» Work request
Transcribe every entry below word for word, but skip the pictures.

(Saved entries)
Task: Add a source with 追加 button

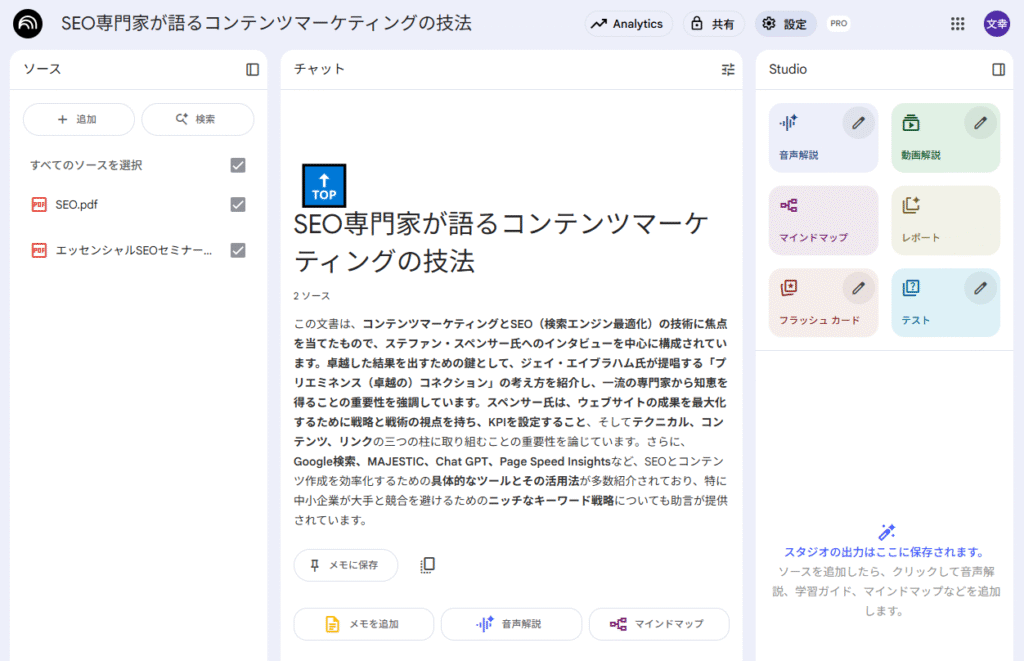Action: tap(78, 119)
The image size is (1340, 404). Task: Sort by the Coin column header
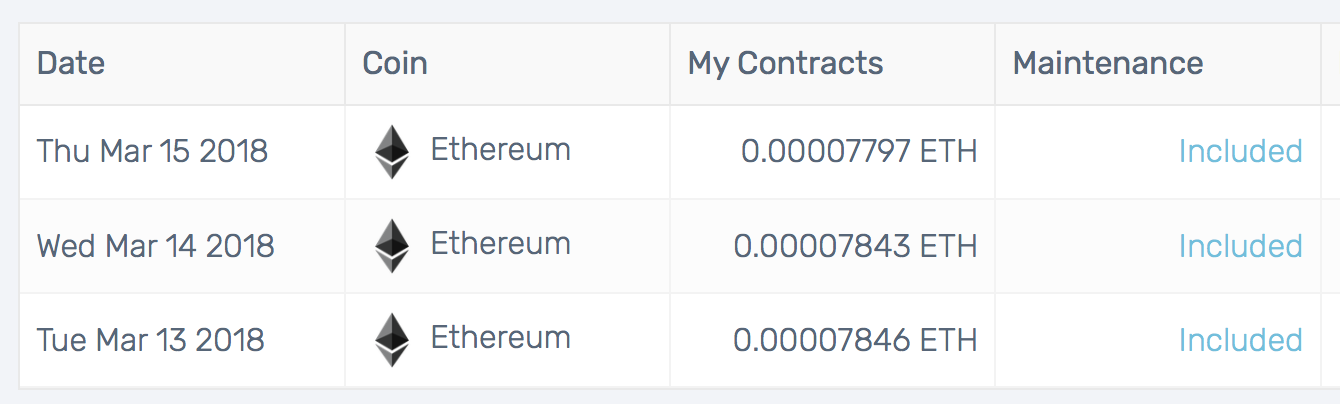(x=395, y=64)
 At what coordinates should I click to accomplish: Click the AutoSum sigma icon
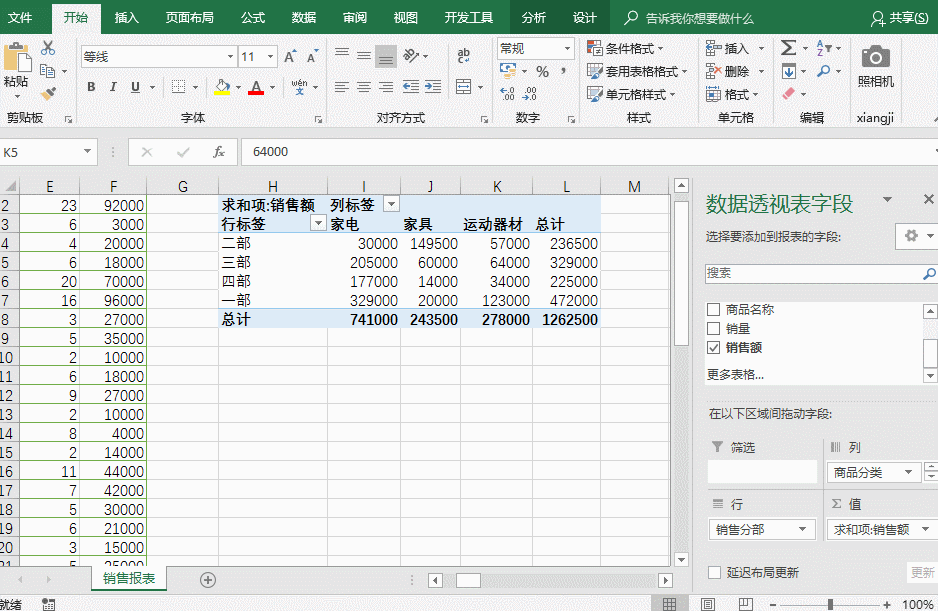coord(788,48)
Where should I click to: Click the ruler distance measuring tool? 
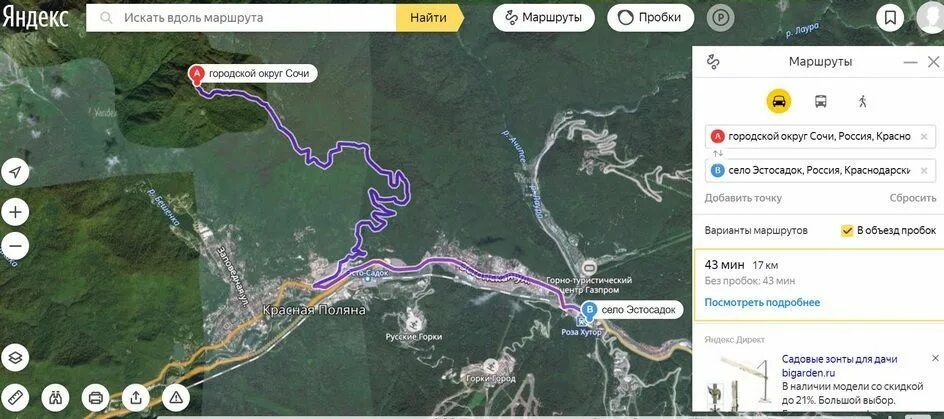click(x=16, y=397)
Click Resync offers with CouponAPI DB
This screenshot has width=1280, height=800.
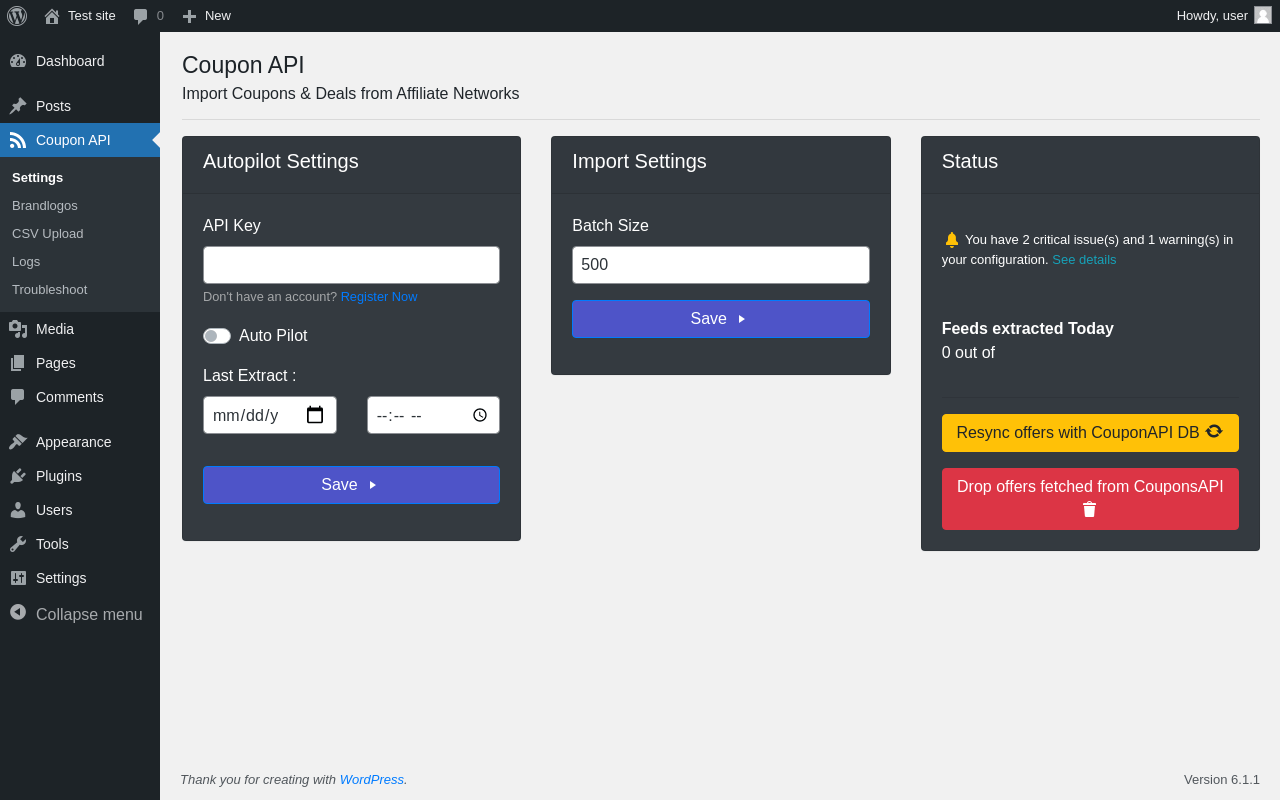coord(1089,433)
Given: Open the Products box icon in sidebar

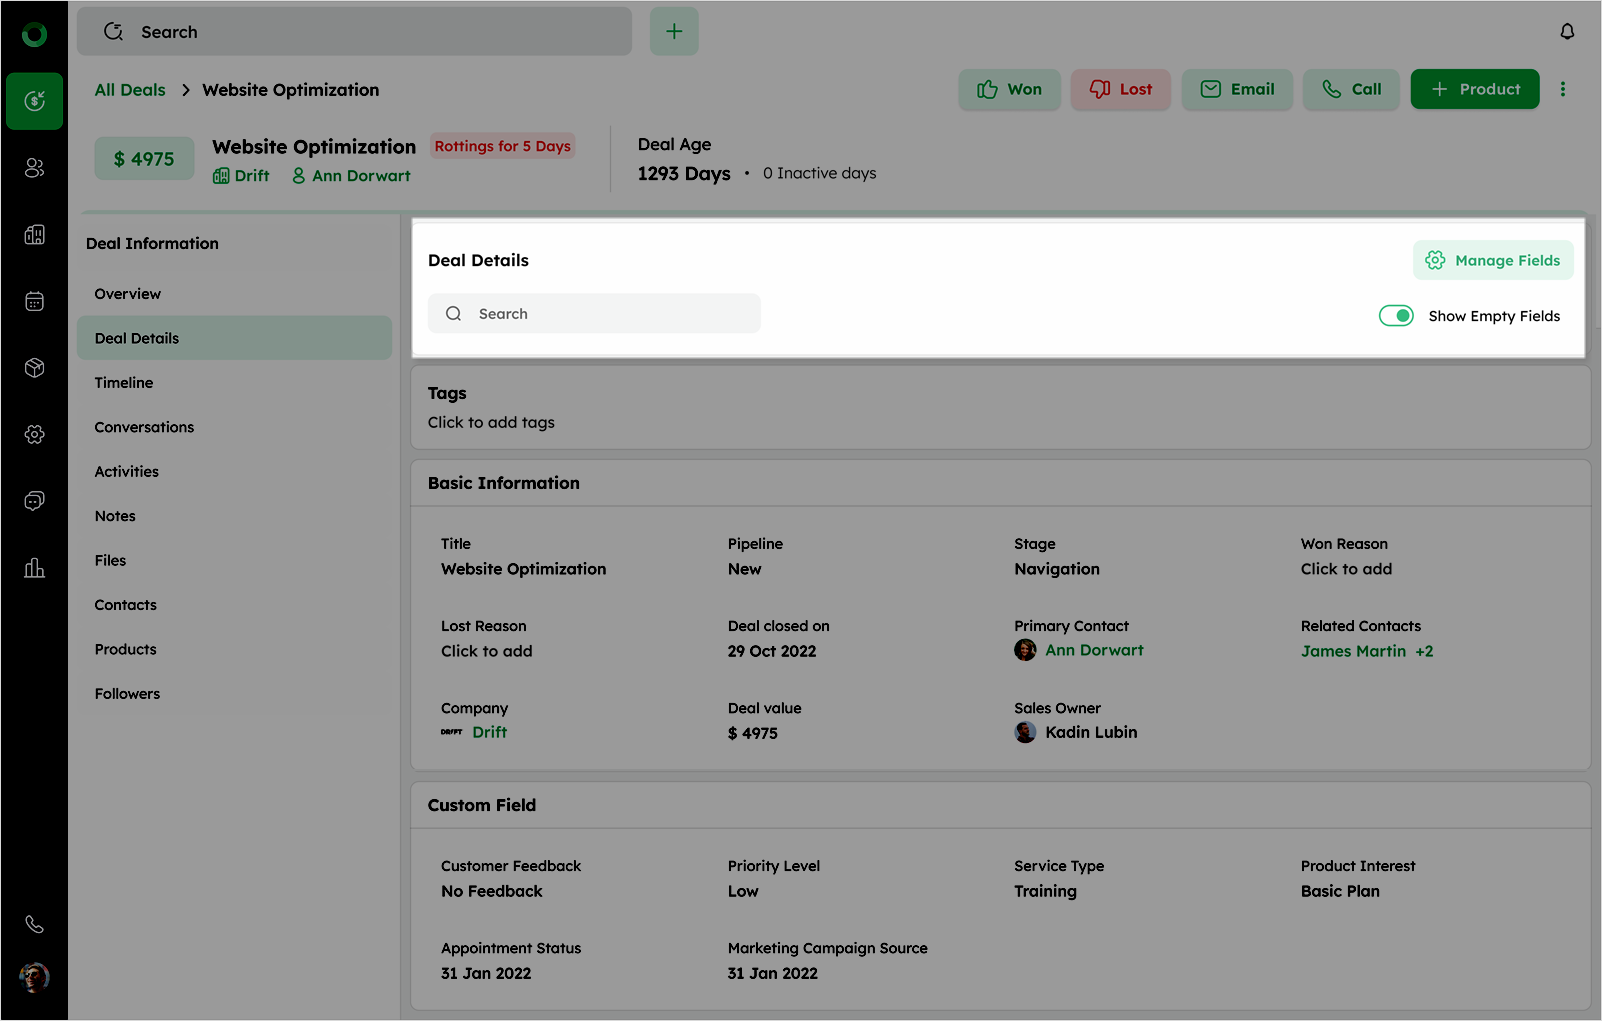Looking at the screenshot, I should click(35, 368).
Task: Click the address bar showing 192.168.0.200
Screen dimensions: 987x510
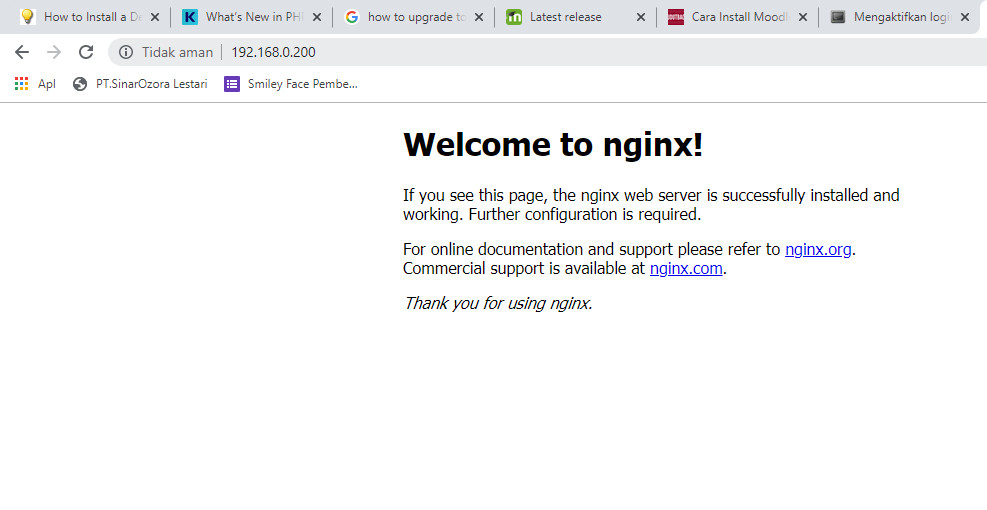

» Written reply
Task: Add a source with 追加 button

Action: tap(78, 119)
The image size is (1340, 404). Task: Sort by the Coin column header
(x=395, y=64)
 At what coordinates should I click to accomplish: Click the AutoSum sigma icon
coord(788,48)
Where should I click to: Click the ruler distance measuring tool? 
click(x=16, y=397)
Click Resync offers with CouponAPI DB
This screenshot has width=1280, height=800.
coord(1089,433)
Given: Open the Products box icon in sidebar

Looking at the screenshot, I should click(35, 368).
Task: Click the address bar showing 192.168.0.200
Screen dimensions: 987x510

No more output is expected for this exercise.